С появлением «Родины и чужбины» разрешилась еще одна тайна. Взглянув на портрет Ивана Трифоновича, я сразу вспомнил, как возвращался в пригородном поезде из похода и обратил внимание на сидевшего в дальнем углу пожилого человека в пиджаке, тирольской шляпе, с легковейной рериховской бородкой. Это было еще в восьмидесятые годы, фотографии Ивана Трифоновича мне не попадались, так что этот пассажир, отрешенно сидящий в углу и весь ушедший в созерцание бегущих мимо окон пейзажей, показался мне странным и загадочным. В нем было что-то несомненно крестьянское, но от остальных пассажиров с загорелыми открытыми лицами, громко обсуждавших сельские проблемы, он весьма отличался.
Только через несколько лет и этот секрет открылся. Но, конечно, загадка самого человека не могла так просто разрешиться.

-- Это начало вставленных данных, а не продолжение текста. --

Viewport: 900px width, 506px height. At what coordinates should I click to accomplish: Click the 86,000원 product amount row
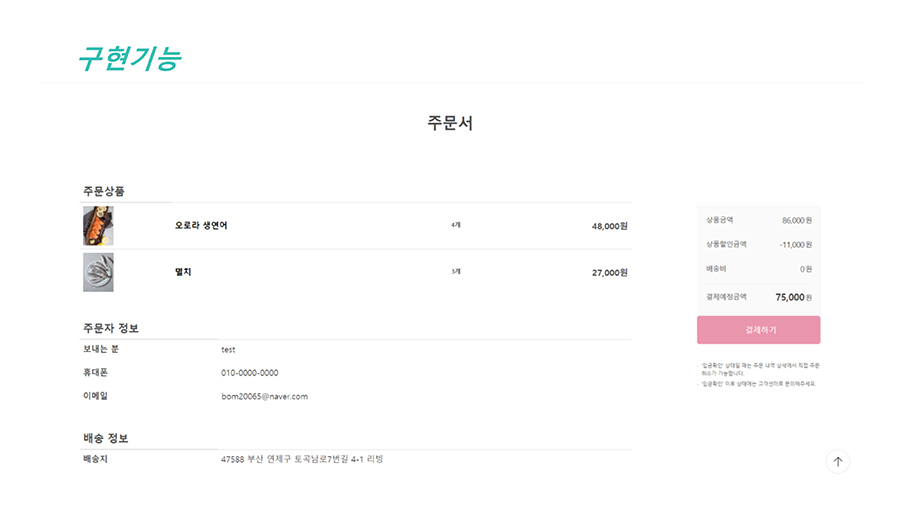click(x=758, y=220)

С Иваном Трифоновичем я упустил возможность познакомиться. К этому времени я числился в той же писательской организации, что и он, печатался в журналах «Годы», «Под часами», в которых появлялись и его статьи. Это было удивительно. Более того, смоленский поэт Вера Иванова, нежно опекавшая старика в его последние одинокие горькие годы, привезла мне из Загорья «Родину и чужбину» с дарственной надписью автора. Надо было собраться с духом и отправиться в Загорье. Но я все медлил.
Этот эпизод чем-то напоминает историю с домом поэта, к которому я так и не вышел тем осенним солнечным вечером.
В Загорье уже приехал по скорбному поводу: Иван Трифонович умер.
Хоронили брата поэта хмурым летним днем. Хутор казался притихшим, невзрачным. В глаза бросилась музейность, неестественность всего. Слышны были речи…
А мне вспоминались строки из его книги: «Я ничего не искал, кроме права жить свободно и честно трудиться, и вся моя жизнь прошла в труде».